Ich muss sagen, dass man bei der Lektüre von „Perché la Chiesa“, auch ganz lebendig eine besondere Eigenschaft spürt, die den theologischen Inhalt aktuell erscheinen lässt, widerstandsfähig gegen den Lauf der Zeit, was meiner Meinung nach eine ganz besondere Fähigkeit des Schriftstellers Giussani ist: es entsteht der lebendige Eindruck, das man ein ganz persönliches Werk vor sich hat, das das mit einzigartiger Kraft und Transparenz, die gelebte Erfahrung des Autors wiedergibt. Sein Werk ist für uns nicht nur ein rein lehramtliches Traktat, sondern ein wahrer „Brief“ zur Kirchenlehre, in der das gläubige und brüderliche Herz des Priester, als Leiter und Hirte der Gläubigen, sich seinen Lesern öffnet und enthüllt, was der Tiefe der Gedanken und die theologische Präzision keinen Abstrich tut.

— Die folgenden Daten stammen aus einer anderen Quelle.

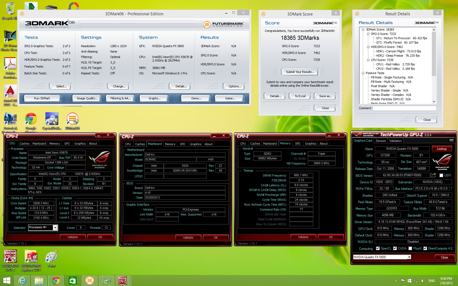Click Internet Explorer in the taskbar
Viewport: 458px width, 286px height.
[22, 280]
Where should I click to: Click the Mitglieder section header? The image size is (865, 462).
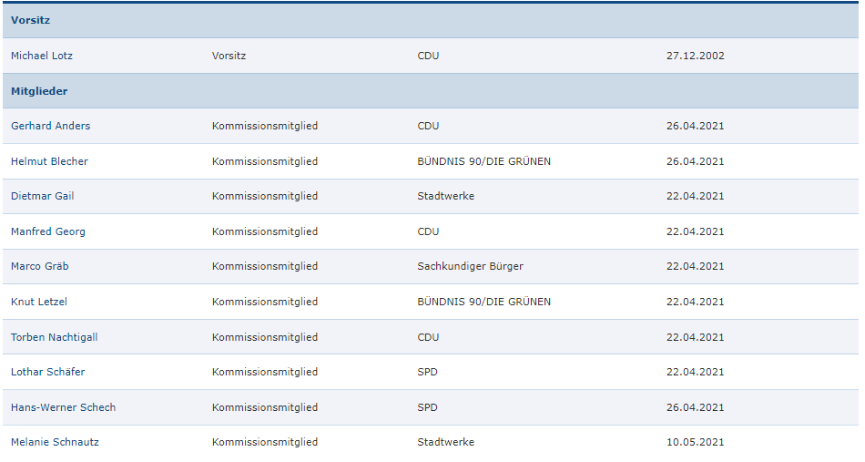click(39, 91)
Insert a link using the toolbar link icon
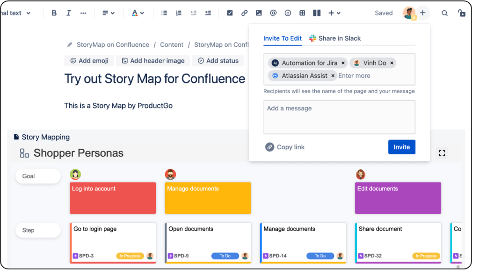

Was beeindruckt bei Mgr. Giussani als Priester am meisten?
Was mich am meisten beeindruckt? Ich glaube, dass vor allem die Echtheit seiner Liebe und seiner Treue zu Jesus Christus beeindruckt, der als fleischgewordenes Wort jeden von uns aufsucht, damit wir uns Ihm anschließen und uns Ihm vollkommen widmen.
Es ist die absolute Zentralität der Liebe zum menschgewordenen Gott, in der Fülle der Zeit, von der Mgr. Giussani Zeugnis ablegt.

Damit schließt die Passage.